Obviously, they also must have concluded that the case meets the other standards for a preliminary injunction. As Judge Robert Pitman explained in the trial court ruling granting the injunction, these are that the plaintiff must show "he is likely to suffer irreparable harm in the absence of preliminary relief, that the balance of equities tips in his favor, and that an injunction is in the public interest."
It's also possible that one or more of the dissenting justices also might ultimately conclude that the law is unconstitutional. Justice Elena Kagan dissented without opinion. Thus, we don't know which factor the plaintiffs failed to prevail on. It could be she thinks they are wrong on the merits. But it could also be she concluded they fall short on one of the other three requirements.

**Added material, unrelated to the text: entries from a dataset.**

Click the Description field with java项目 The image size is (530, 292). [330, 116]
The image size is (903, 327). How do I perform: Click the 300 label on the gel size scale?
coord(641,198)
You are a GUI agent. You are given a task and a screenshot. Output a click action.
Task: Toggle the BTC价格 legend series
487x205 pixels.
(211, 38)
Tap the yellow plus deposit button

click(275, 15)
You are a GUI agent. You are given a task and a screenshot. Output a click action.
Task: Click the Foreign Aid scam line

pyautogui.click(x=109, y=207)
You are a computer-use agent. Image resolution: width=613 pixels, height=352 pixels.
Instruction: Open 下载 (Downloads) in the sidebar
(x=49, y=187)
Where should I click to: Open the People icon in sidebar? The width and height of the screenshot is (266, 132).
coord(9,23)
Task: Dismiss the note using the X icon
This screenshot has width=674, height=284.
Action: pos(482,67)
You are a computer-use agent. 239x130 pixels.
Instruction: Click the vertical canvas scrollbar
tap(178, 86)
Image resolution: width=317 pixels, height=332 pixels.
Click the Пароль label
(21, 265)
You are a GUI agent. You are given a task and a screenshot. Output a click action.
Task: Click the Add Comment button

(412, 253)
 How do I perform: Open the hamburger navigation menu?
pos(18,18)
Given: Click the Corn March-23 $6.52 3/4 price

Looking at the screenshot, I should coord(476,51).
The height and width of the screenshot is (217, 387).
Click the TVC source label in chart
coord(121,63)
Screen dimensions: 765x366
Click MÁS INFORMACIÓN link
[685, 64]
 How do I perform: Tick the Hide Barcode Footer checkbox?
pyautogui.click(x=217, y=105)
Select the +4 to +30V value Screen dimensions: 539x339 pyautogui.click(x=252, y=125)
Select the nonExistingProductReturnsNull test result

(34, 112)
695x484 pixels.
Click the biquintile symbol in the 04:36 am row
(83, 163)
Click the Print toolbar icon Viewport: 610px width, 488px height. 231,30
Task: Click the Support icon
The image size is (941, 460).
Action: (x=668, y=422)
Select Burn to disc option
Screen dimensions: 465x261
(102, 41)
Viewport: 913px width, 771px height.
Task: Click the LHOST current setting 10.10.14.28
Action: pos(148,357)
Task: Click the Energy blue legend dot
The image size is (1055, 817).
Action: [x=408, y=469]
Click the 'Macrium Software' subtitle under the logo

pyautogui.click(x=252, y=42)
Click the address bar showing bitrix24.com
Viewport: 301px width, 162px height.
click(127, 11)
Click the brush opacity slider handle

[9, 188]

Justice Samuel Alito wrote a dissent joined by Clarence Thomas and Neil Gorsuch. That dissent does indeed focus on likelihood of success. But significantly, it does not conclude that Texas is actually likely to prevail, merely that the plaintiffs haven't met their burden because "I have not formed a definitive view on the novel legal questions that arise from Texas's decision to address the 'changing social and economic' conditions it perceives." Alito suggests, therefore, that he is uncertain about the right outcome here. Thus, it is possible that one or more of these justices could also rule in favor of the plaintiffs if the Court ever decides to address this issue on the merits.
Such a vote in favor of the plaintiffs is unlikely in the case of Justice Clarence Thomas, who has previously expressed sympathy for the argument that the government can treat social media firms as "common carriers" required to post virtually any content without discrimination. But it is more plausible for Alito and Gorsuch, neither of whom joined Thomas' 2021 concurring opinion expressing that view.
I have previously argued that the Texas law and others like it do indeed violate the First Amendment, and would pose a grave threat to freedom of speech if upheld (see also here for my critique of the common carrier theory). I agree with Judge Pitman's analysis in his ruling against the Texas law, and with the recent Eleventh Circuit appellate ruling against Florida's similar legislation. The Eleventh Circuit decision was authored by Judge Kevin Newsom, a conservative Trump appointee.
While today's Supreme Court ruling is far from the end of the litigation over these issues, it sends a strong signal that the Court is likely to strike down laws like those enacted by Texas and Florida, should they ever take a case addressing these matters. And there is a good chance the issue will indeed eventually get to the Supreme Court, if lower appellate courts end up being divided on it. It's an obviously important cutting-edge constitutional question, and the justices are unlikely to allow a circuit split on it to persist for long.